▶ TASK TO CARRY OUT: Copy out the material line for line, beginning at the line that contains "Open the Drafts folder" and stopping after the line that contains "Looking at the screenshot, I should 282,535.".

▶ RECORDS SUPPLIED:

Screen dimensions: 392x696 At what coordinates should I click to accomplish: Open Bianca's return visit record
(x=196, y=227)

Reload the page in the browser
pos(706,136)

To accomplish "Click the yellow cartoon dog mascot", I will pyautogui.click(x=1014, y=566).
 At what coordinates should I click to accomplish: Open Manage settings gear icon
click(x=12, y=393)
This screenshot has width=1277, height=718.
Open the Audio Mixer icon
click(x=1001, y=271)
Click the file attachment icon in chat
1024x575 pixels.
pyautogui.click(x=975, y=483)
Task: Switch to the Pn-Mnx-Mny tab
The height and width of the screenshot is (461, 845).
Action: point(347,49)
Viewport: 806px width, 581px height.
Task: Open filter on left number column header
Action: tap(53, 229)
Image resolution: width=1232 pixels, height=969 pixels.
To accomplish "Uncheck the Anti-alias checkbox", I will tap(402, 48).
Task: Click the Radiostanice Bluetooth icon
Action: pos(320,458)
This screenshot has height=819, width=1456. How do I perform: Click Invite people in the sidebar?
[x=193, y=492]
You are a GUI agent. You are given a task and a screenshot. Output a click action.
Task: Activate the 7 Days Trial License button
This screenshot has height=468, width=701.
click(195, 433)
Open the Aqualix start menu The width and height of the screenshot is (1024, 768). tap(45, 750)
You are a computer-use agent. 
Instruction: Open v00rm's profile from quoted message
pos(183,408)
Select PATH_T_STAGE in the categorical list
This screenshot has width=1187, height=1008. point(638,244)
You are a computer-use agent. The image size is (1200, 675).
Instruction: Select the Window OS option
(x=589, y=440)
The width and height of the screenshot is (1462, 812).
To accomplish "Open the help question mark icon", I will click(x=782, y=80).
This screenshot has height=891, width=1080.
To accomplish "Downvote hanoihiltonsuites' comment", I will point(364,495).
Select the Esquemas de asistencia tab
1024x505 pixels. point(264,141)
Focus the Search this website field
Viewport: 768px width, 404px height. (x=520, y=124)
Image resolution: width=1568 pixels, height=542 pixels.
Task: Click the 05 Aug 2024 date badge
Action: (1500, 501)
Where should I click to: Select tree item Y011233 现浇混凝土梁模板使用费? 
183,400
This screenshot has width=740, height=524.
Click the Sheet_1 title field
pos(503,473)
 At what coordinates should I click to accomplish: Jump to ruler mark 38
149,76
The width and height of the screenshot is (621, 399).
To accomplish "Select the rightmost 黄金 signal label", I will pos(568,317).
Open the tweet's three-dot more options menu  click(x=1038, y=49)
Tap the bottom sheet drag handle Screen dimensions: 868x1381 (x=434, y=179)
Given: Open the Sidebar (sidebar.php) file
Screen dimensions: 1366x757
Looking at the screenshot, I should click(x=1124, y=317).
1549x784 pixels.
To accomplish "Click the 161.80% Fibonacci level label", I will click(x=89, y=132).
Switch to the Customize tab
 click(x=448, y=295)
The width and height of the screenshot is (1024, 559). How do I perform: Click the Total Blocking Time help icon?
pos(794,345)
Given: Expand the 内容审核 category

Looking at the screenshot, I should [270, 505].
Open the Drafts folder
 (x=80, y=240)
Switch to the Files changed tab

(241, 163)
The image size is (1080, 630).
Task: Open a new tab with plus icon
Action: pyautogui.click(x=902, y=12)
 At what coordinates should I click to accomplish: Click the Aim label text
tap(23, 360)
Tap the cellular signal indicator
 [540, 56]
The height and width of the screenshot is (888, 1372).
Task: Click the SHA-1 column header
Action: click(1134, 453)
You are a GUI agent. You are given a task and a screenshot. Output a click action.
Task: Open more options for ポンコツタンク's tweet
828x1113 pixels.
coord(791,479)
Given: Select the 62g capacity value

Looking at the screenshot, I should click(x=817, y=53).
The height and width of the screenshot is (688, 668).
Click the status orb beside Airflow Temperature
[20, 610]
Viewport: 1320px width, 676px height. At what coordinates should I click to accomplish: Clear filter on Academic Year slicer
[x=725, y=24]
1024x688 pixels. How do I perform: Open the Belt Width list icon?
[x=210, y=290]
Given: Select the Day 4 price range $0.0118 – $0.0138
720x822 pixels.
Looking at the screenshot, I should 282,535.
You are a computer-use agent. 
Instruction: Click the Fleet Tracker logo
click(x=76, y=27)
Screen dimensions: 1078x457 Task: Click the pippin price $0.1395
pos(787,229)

▶ CORRECT RESULT:
Open the Drafts folder
 (x=80, y=240)
Switch to the Files changed tab

(241, 163)
The image size is (1080, 630).
Task: Open a new tab with plus icon
Action: pyautogui.click(x=902, y=12)
 At what coordinates should I click to accomplish: Click the Aim label text
tap(23, 360)
Tap the cellular signal indicator
 [540, 56]
The height and width of the screenshot is (888, 1372).
Task: Click the SHA-1 column header
Action: click(1134, 453)
You are a GUI agent. You are given a task and a screenshot. Output a click action.
Task: Open more options for ポンコツタンク's tweet
828x1113 pixels.
coord(791,479)
Given: Select the 62g capacity value

Looking at the screenshot, I should click(x=817, y=53).
The height and width of the screenshot is (688, 668).
Click the status orb beside Airflow Temperature
[20, 610]
Viewport: 1320px width, 676px height. At what coordinates should I click to accomplish: Clear filter on Academic Year slicer
[x=725, y=24]
1024x688 pixels. How do I perform: Open the Belt Width list icon?
[x=210, y=290]
Given: Select the Day 4 price range $0.0118 – $0.0138
720x822 pixels.
Looking at the screenshot, I should 282,535.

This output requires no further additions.